Des spectateurs attendent le début du concert de Pink Floyd à l'Autostade de Montréal, le 26 juin 1975. Ce concert était considéré à l'époque comme le plus important événement du genre jamais présenté au pays.
L'Université Laval au cœur de la scène rock
Dans les années 1970, une salle de spectacle se trouvait au sous-sol du pavillon Maurice-Pollack. Ce local exigu, qui a vu passer autant des vedettes du rock que des artistes émergents, a été un véritable carrefour musical pour Michel Maltais. D'abord, il y a chanté alors qu'il faisait partie du duo Les Misanthropes. Il y a aussi vu des concerts qui lui ont donné envie de se lancer dans la production. Plus tard, avec Kosmos, il y a organisé des spectacles qui ont obtenu un franc succès.
«C'est un lieu mythique dans l'histoire des salles à Québec. Le plafond était très bas. Quand les musiciens étaient sur scène, ils disposaient de peu d'espace au-dessus de leur tête. De grosses colonnes bloquaient la vue et obligeaient les spectateurs à se coller pour voir le spectacle. C'était une salle qui créait un climat d'intimité avec le groupe. Des artistes extraordinaires y ont joué, comme King Crimson, John Lee Hooker et Long John Baldry. Chaque fois, l'atmosphère était magique», dit Michel Maltais avec un brin de nostalgie.
Le concert de Gentle Giant, le 8 octobre 1972, figure parmi ses plus beaux souvenirs sur le campus. Tous les billets ayant été vendus à l'avance, des fans avaient réussi à se faufiler dans la salle par une issue de secours. Puisqu'il n'y avait pas d'agents de sécurité sur place, Michel Maltais les laisse passer, une initiative qui ne plaît pas au gérant du groupe.
Quand Gentle Giant se présente sur scène, l'ambiance est survoltée, à tel point que les musiciens se demandent si cet accueil chaleureux leur est destiné. Il faut dire qu'à l'époque, le groupe faisait la première partie des tournées de Black Sabbath, les fans d'Ozzy Osbourne n'étant pas un public particulièrement facile. Ce soir-là, un «silence quasi religieux» s'installe au moment où Kerry Minnear interprète Funny Ways. «Jamais en Amérique la musique de Gentle Giant n'a été autant appréciée que ce soir d'octobre à Québec. Pour les musiciens, c'est un baume sur une tournée nord-américaine qui n'a pas toujours été facile et, pour nous, une fin de tournée géniale», relate Michel Maltais dans le livre.

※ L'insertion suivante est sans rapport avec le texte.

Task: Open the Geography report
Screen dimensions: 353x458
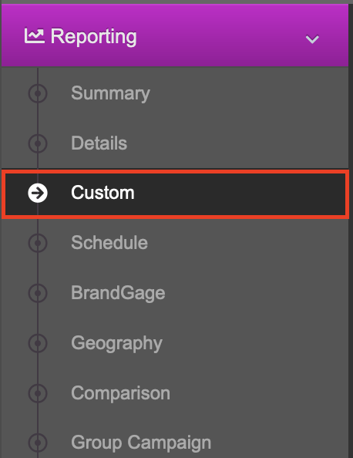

Autocollant de la tournée québécoise de Gentle Giant conçu par Michel Maltais.
— Yves Savoie

En 1971, Kosmos devait présenter un spectacle de Long John Baldry dans la cour de la Petite Bastille, l'ancienne prison de Québec transformée en auberge de jeunesse, mais le mauvais temps l'oblige à déplacer l'événement à l'Université Laval. «Long John Baldry mesurait plus de 6 pieds. Avec son chapeau, qu'il portait toujours lorsqu'il chantait, il y avait très peu d'espace entre lui et le plafond», raconte Michel Maltais en riant. Sur cette affiche, on voit la mention «Pavillon Pollack», ajoutée à la main.
— Fonds Alain Simard, BAnQ
La vie après Kosmos
Après un concert catastrophique à l'Autostade de Montréal, Michel Maltais prend la décision de quitter l'industrie de la musique. Le cœur n'y est plus. Il se tourne vers les arts graphiques. Un choix de carrière tout désigné pour celui qui réalisait lui-même les affiches promotionnelles de ses spectacles, en plus de la mise en page du journal étudiant du Cégep Limoilou.
Diplômé d'un certificat en enseignement professionnel de l'Université Laval, Michel Maltais a enseigné l'infographie pendant près de 25 ans au Centre de formation des Bâtisseurs, avant de prendre sa retraite en 2017.
Ce deuxième métier, une véritable passion pour lui, a été en quelque sorte la bougie d'allumage pour le projet d'ouvrage. «Dans mes cours, les étudiants devaient numériser et retoucher des photos en noir et blanc. Souvent, j'apportais de vieilles photos de spectacles. Certains étudiants se demandaient pourquoi j'avais des photos de Phil Collins. Ça me permettait de raconter des bouts d'histoire. Plusieurs ne croyaient pas que Pink Floyd était déjà venu à Québec. J'ai réalisé que les jeunes ne connaissent pas Kosmos. La pire chose qui peut arriver à une nation, c'est oublier son Histoire, incluant sa petite histoire. C'est pourquoi j'ai voulu partager mon aventure avec Kosmos.»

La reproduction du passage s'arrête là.